◆ Directive
Render the stretch of the listing from the line containing "Task: Click the 27 Mar 19:00 time label" through the end of the listing as a numbered list, skipping blank lines. Leave the pictures out of your answer.

◆ Records provided
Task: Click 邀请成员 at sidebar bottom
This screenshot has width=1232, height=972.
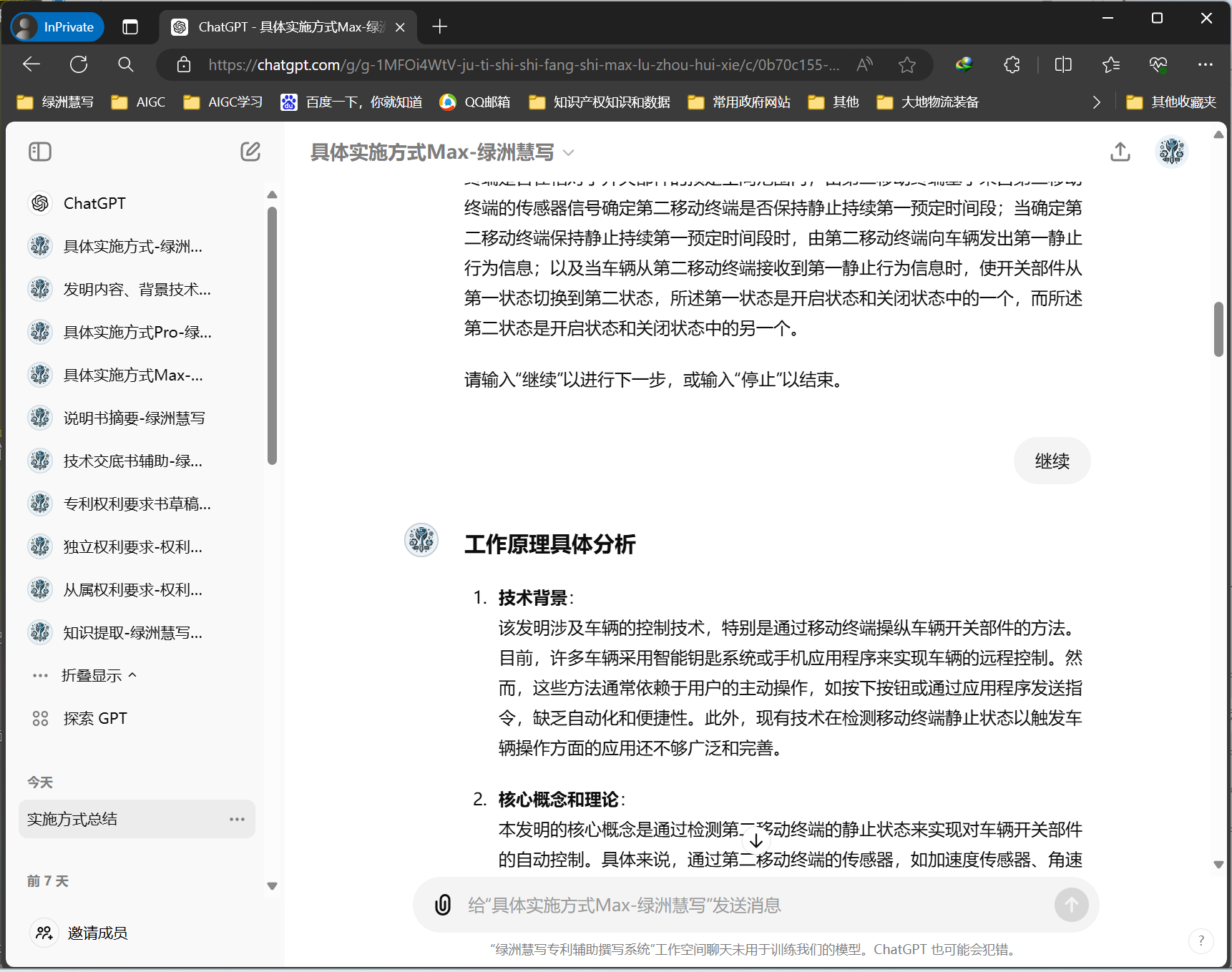Action: point(97,933)
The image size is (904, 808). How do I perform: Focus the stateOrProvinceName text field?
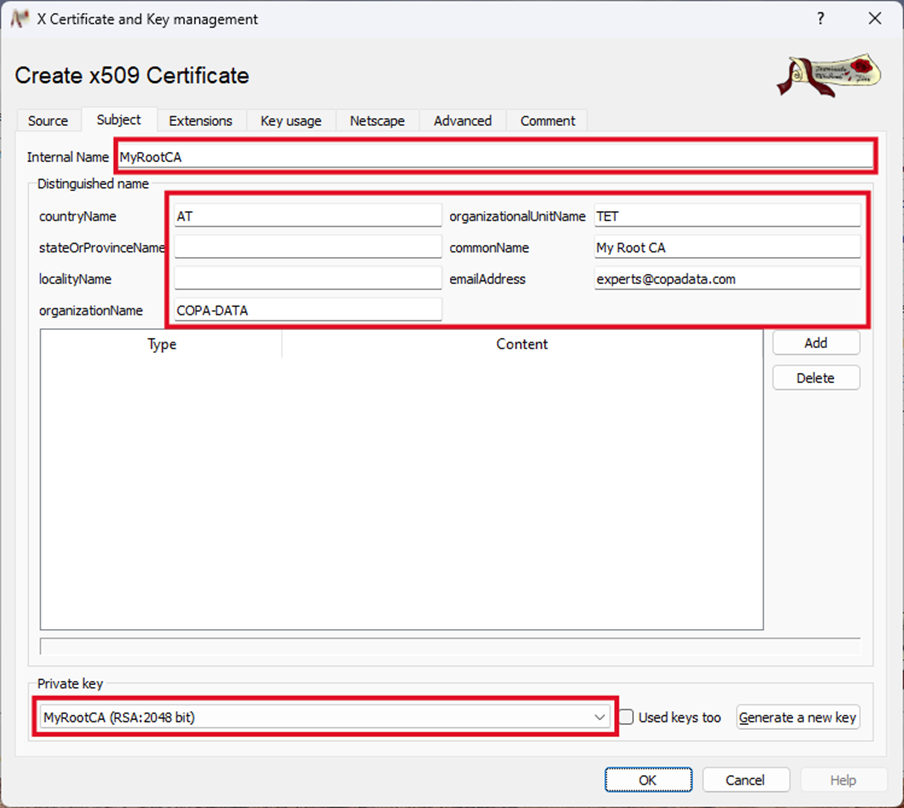click(307, 247)

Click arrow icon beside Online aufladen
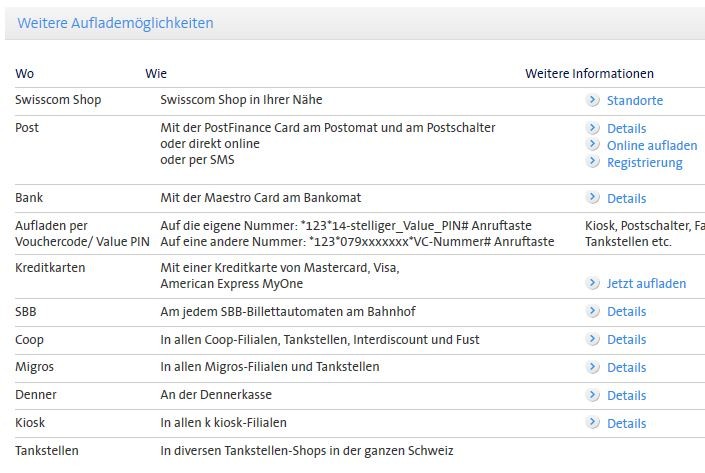(593, 145)
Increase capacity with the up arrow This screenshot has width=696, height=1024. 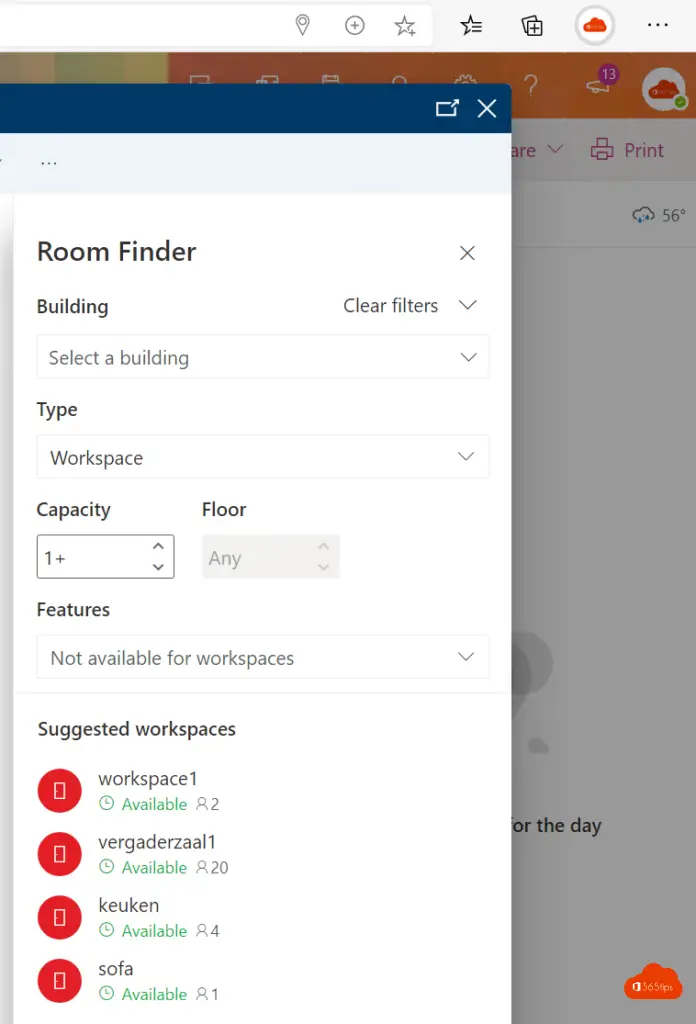click(x=158, y=546)
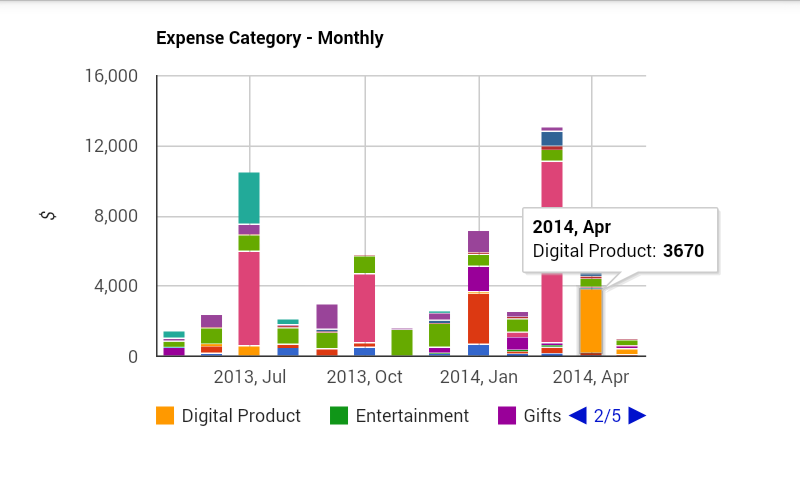Click the orange Digital Product segment in the 2014 Apr bar
This screenshot has height=480, width=800.
591,320
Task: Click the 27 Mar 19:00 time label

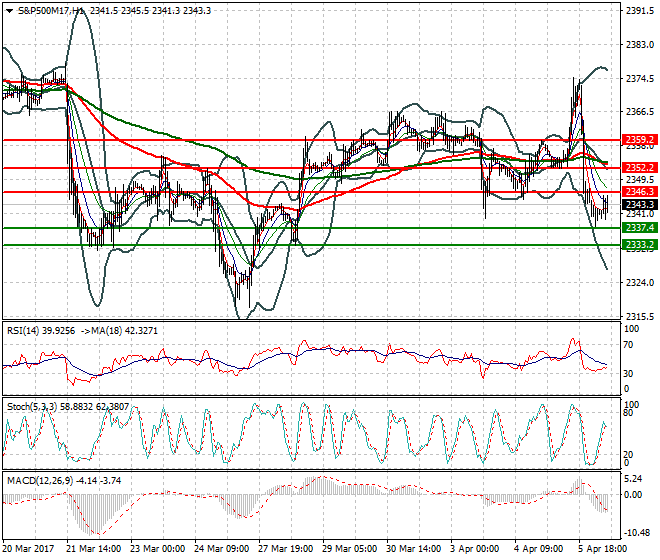Action: tap(284, 548)
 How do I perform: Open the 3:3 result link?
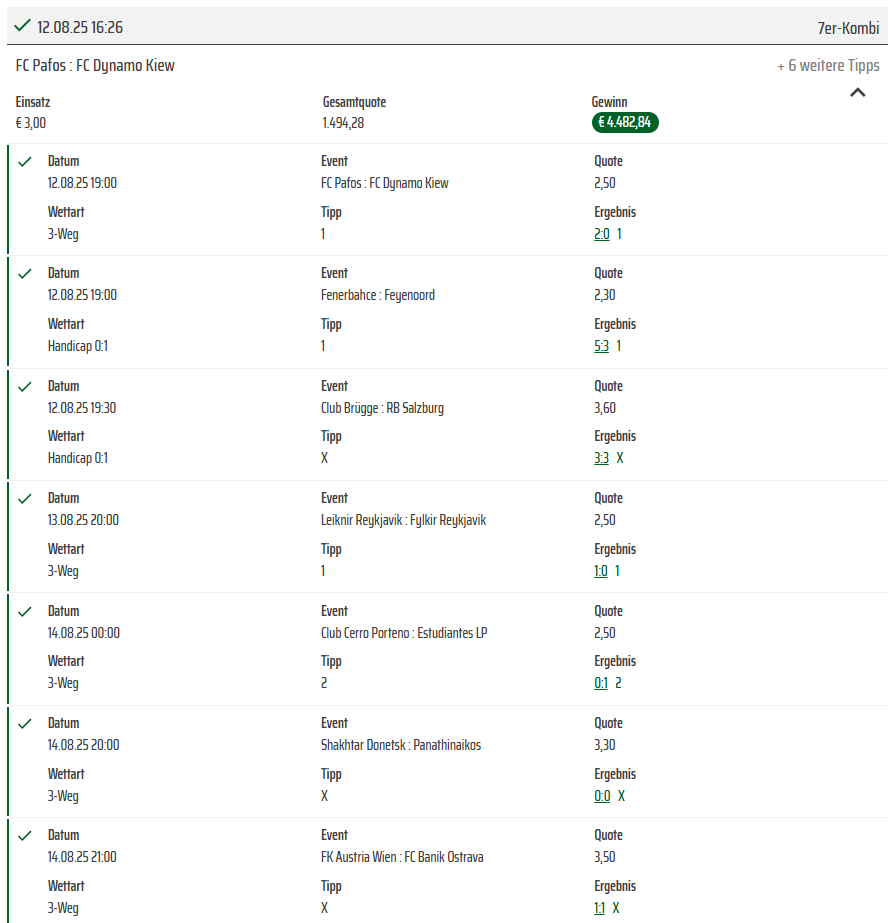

◆ Written response
1. Task: Click the 27 Mar 19:00 time label
2. Action: tap(284, 548)
3.  How do I perform: Open the 3:3 result link?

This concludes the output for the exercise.